Et pour ceux qui correspondent aux critères de la loi Morin, les chances d’être indemnisé sont aujourd’hui minces, voire nulles, compte tenu de la sévérité avec laquelle les critères sont additionnés. A ceux qui ont bien l’une des 18 maladies radio-induites reconnues par la Loi Morin, on a ainsi répondu dans 98% des cas que « le risque d’avoir contracté la maladie à cause des essais est négligeable ». C’est la réponse qu’a reçue l’un des vétérans venu témoigner lundi matin à la demande de l’association. Cet ancien technicien civil, arrivé en 1966 en Polynésie, et qui totalise six ans de présence près de Moruroa, travaillait à bord d’un hydravion chargé de faire des relevés après les tirs aériens. Il se bat aujourd’hui contre 4 cancers ( sang, peau, prostate et testicules). Avec pudeur, il explique qu’il a beaucoup de mal à croire que le lien avec les essais aériens soit réellement « négligeable ».

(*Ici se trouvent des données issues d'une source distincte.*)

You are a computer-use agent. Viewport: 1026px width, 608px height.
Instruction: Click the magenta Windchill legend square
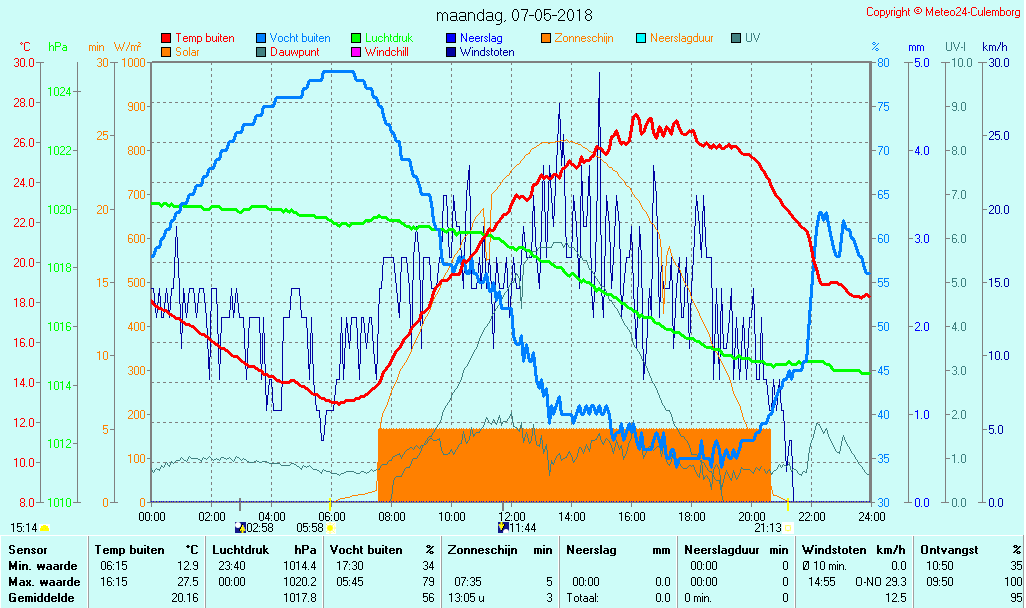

Il y a aussi le cas d’Agnès. Atteinte d’un cancer de la thyroïde, elle souffre bien de l’une des maladies reconnues par la loi Morin. Au moment des tirs aériens, cette femme de 53 ans était une petite fille. Son cancer s’est déclaré quand elle avait 18 ans. C’est la première civile résidente à Tahiti à faire une demande d’indemnisation. Elle a déposé un dossier « pour rétablir la vérité », au nom de tous ceux qui ont bu « le lait de Taravao », et qui ont souffert directement des retombées des essais. Pas de chance pour elle, Agnès a résidé en Polynésie française de 1963 à 1972 : elle n’était donc pas là en 1974 au moment de l’essai Centaure, le seul qui ait officiellement eu des retombées à Tahiti. Pourtant, « des livres du CEA répertorient une quinzaine de retombées supplémentaires sur l’île » explique-t-elle. Voici son témoignage :


temoignage_d__ages_klouman_1.mp3 Témoignage d'Agès KLOUMAN.mp3  (4.64 Mo)


Agnès Klouman
Agnès Klouman
Bruno Barrillot résume le sentiment collectif après ces refus : « C’est du mépris de la part d’un Etat qui ne veut pas reconnaître ses responsabilités. » En Polynésie, Moruroa e tatou va faire appel du rejet des dossiers polynésiens devant le tribunal administratif de Papeete. Prêts à continuer le combat « pendant des mois, des années s’il le faut », les malades en attente d’indemnisation et les membres de MET n’en sont pas moins profondément affectés. «Jusqu’où l’Etat ira-t-il pour nous ridiculiser ? Et jusqu’à quand notre patience tiendra-t-elle ? » s’interroge Roland Oldham, qui s’étonne du silence de la classe politique.

L’association rappelle qu’elle se bat pour l’ensemble de la population. Car les cas de cancers et de leucémie radio-induits pourraient bien se multiplier dans les années à venir. Aux Iles Marshall, où les essais nucléaires américains ont pris fin en 1958, une étude de l’Institut national du cancer américain estime que les radiations liées aux essais nucléaires sont et seront responsables de plus de 500 cancers, et qu’une bonne partie d’entre eux ne sont pas encore déclarés. En Polynésie française, le dernier essai a eu lieu le 27 janvier 1996 à Fangataufa. «Qu’est-ce qui nous attend dans 20 ans ? » s’alarme Moruroa e tatou.


L'association Moruroa e tatou est signataire aux côtés de l'AVEN d'un appel au secrétaire général des Nations Unies pour l'organisation d'une conférence internationale pour la prise en charge des sites d'essais nucléaires dans le monde.